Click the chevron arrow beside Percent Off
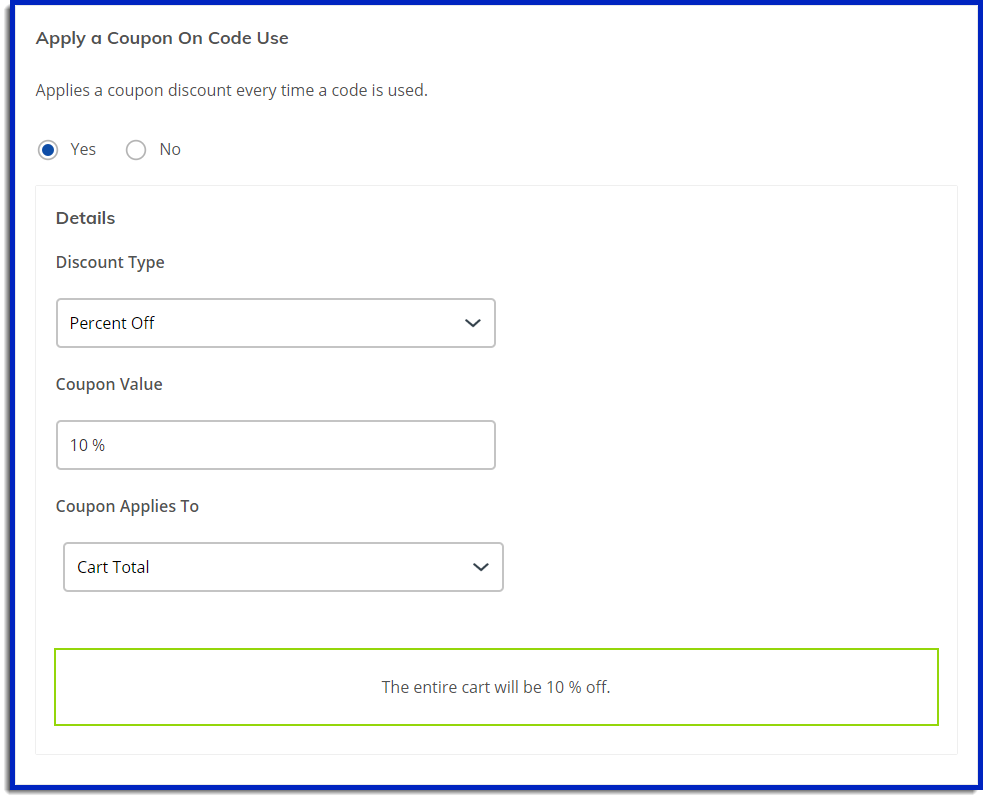The width and height of the screenshot is (983, 800). pyautogui.click(x=473, y=323)
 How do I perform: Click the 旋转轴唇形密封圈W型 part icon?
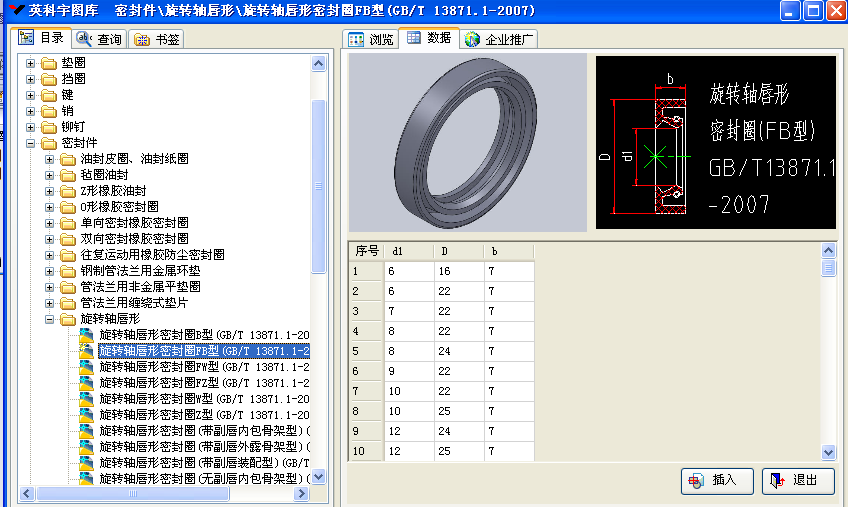tap(87, 399)
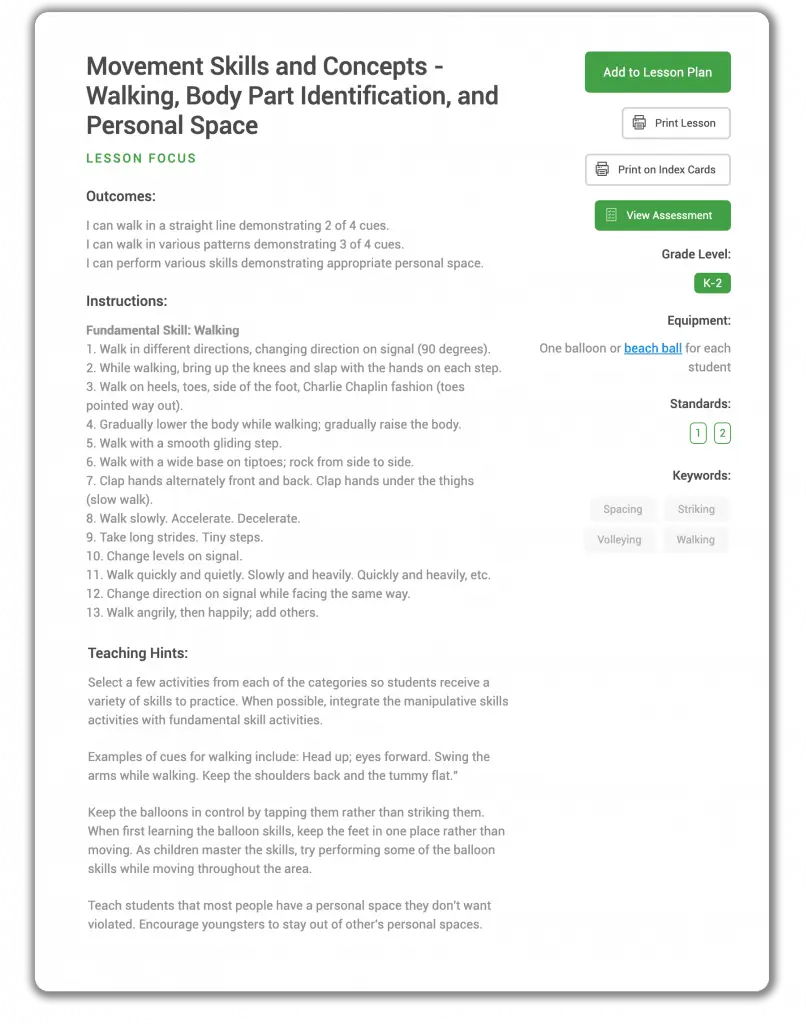Click the Add to Lesson Plan button

(x=657, y=72)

▶ _WORK ORDER_: Every line of the material must be reproduced verbatim; the pictures are to be omitted.

▶ _TASK OUTPUT_:
Click the chevron arrow beside Percent Off
The width and height of the screenshot is (983, 800). pyautogui.click(x=473, y=323)
 How do I perform: Click the 旋转轴唇形密封圈W型 part icon?
tap(87, 399)
Click the Add to Lesson Plan button

(x=657, y=72)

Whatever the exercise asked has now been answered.